** TASK DETAILS **
Return only the lines below starting at the line containing "Given: Switch to" and ending at the line containing "Given: Select the Summary menu item", both included, exactly as they are and with no pictures.
TASK MATERIAL START
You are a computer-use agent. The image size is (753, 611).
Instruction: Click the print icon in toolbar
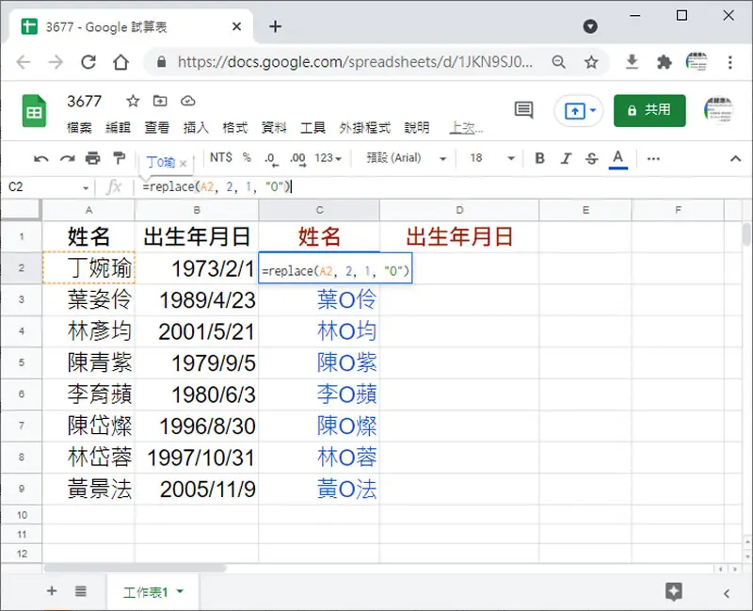point(92,158)
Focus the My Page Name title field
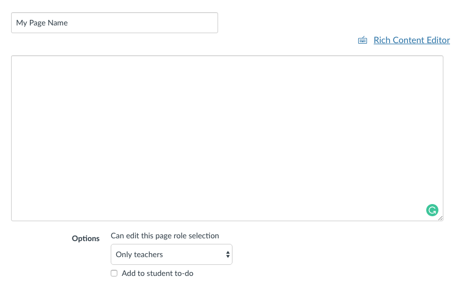Screen dimensions: 460x287 (x=115, y=23)
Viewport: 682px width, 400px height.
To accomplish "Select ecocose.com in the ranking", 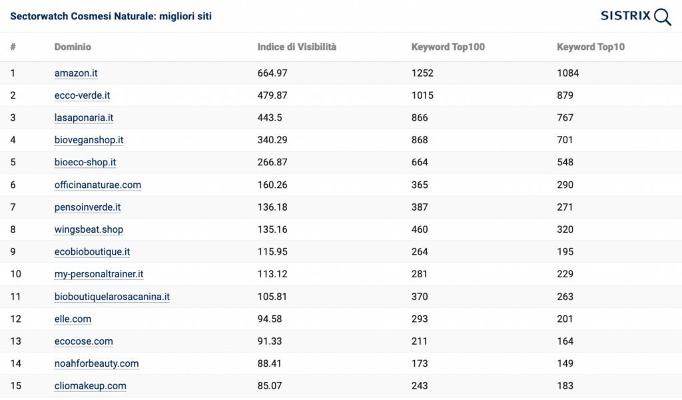I will [x=83, y=341].
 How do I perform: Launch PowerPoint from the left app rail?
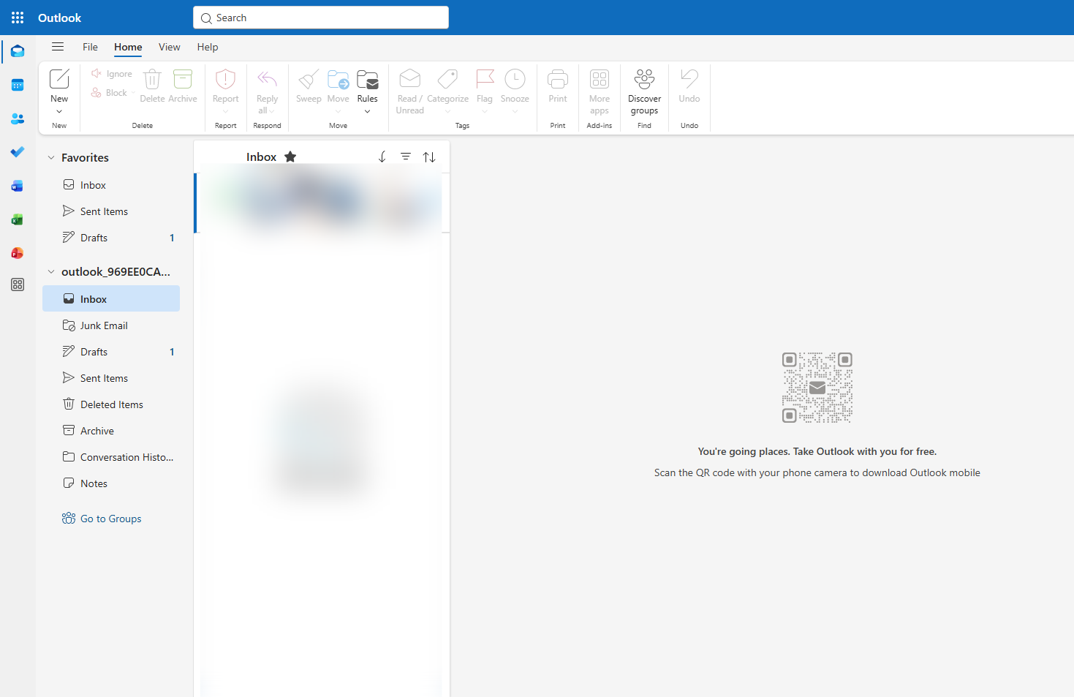(18, 253)
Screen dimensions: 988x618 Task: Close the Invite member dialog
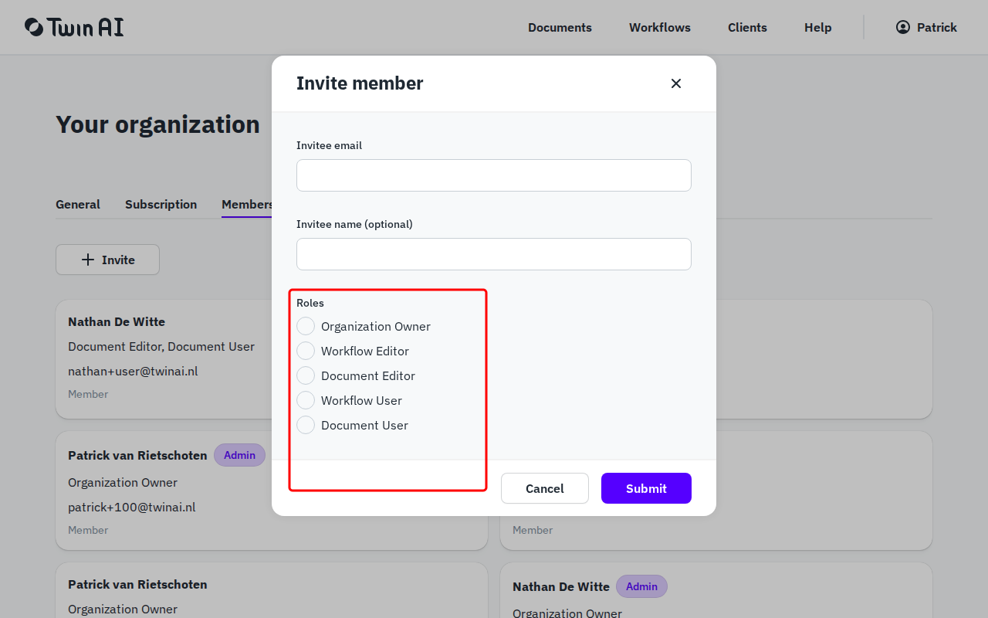675,83
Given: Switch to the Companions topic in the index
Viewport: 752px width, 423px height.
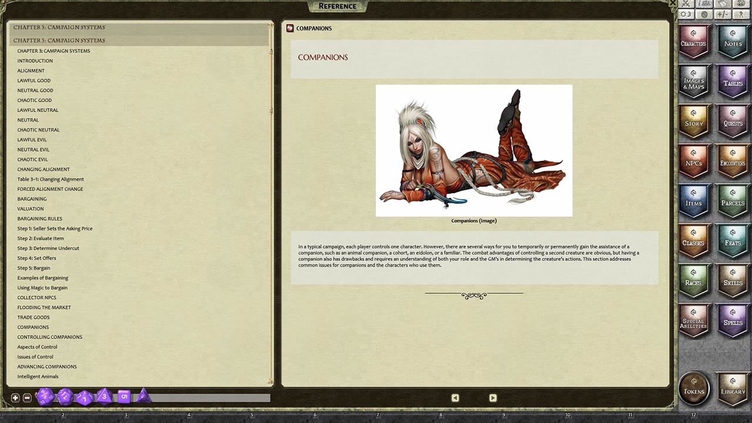Looking at the screenshot, I should point(33,327).
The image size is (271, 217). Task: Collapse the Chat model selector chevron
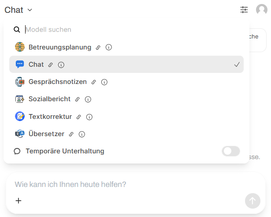[30, 10]
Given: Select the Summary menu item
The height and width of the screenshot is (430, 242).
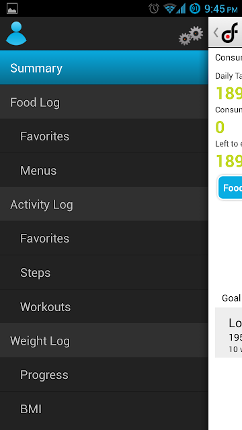Looking at the screenshot, I should [104, 68].

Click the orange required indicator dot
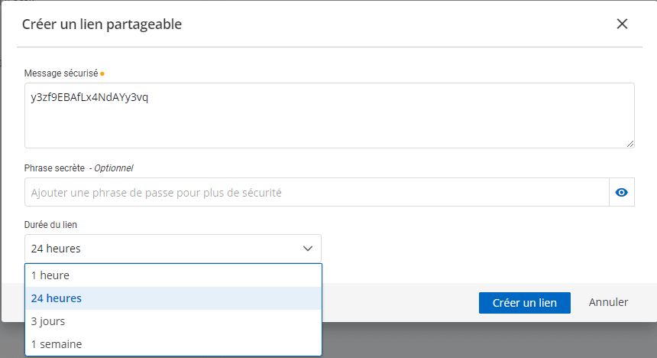102,74
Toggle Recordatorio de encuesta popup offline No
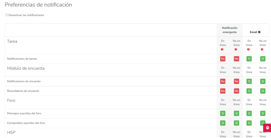271x138 pixels. pos(236,91)
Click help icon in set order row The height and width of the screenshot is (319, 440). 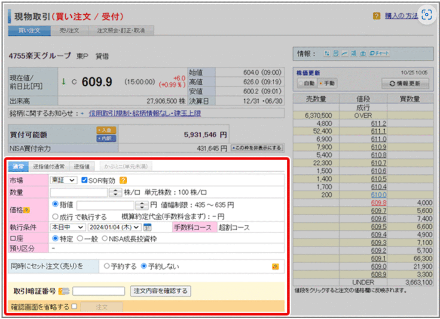[275, 267]
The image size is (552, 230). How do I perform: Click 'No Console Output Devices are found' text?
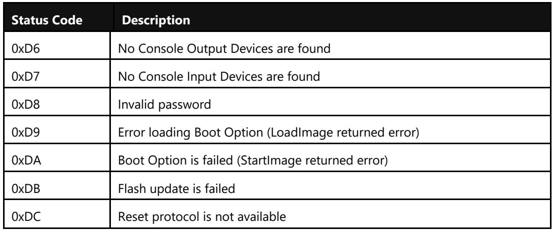click(x=224, y=48)
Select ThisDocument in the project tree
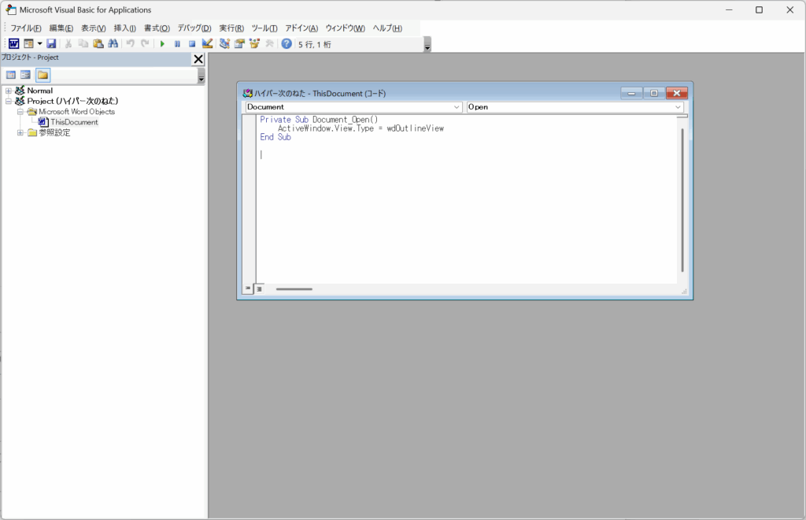This screenshot has width=806, height=520. (x=74, y=122)
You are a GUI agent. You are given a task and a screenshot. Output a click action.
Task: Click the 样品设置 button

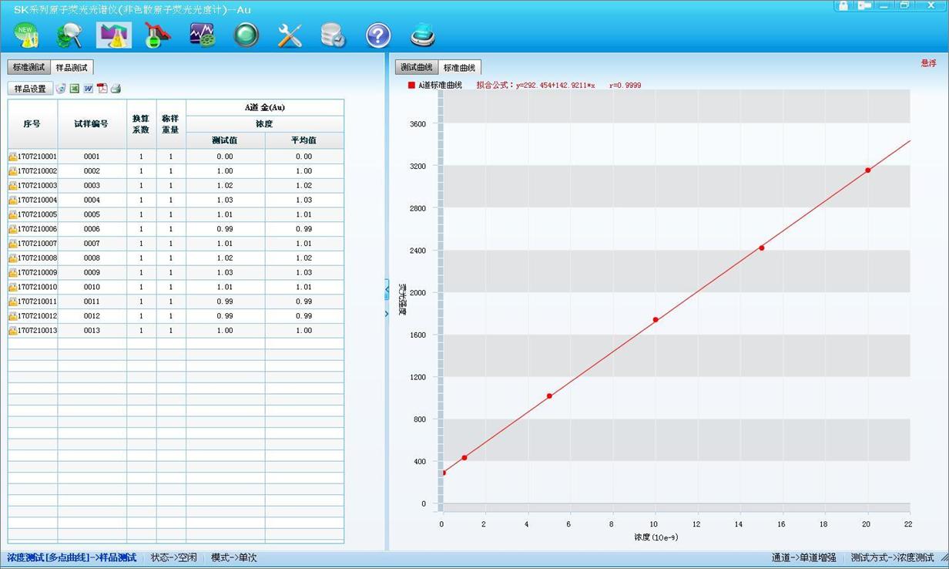(30, 89)
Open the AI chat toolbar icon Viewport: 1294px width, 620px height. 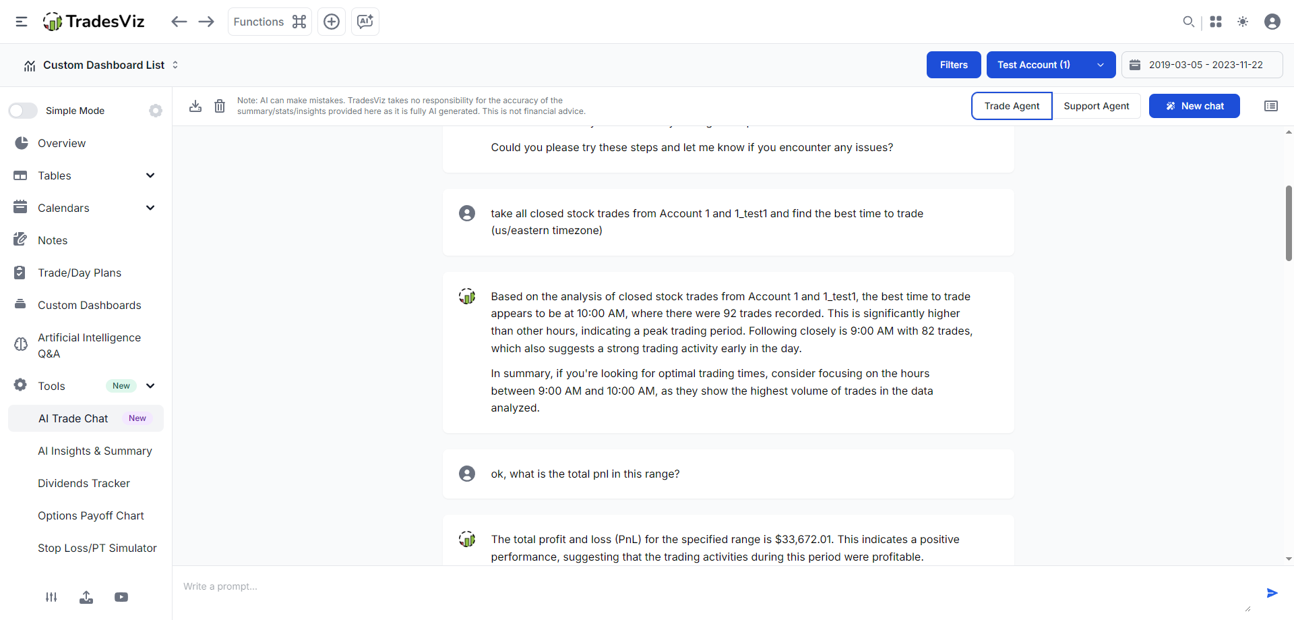click(x=365, y=22)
TASK MATERIAL END
** EXPECTED ANSWER **
Given: Switch to the Companions topic in the index
Viewport: 752px width, 423px height.
Looking at the screenshot, I should point(33,327).
The image size is (271, 217). Task: Collapse the Chat model selector chevron
[30, 10]
Given: Select the Summary menu item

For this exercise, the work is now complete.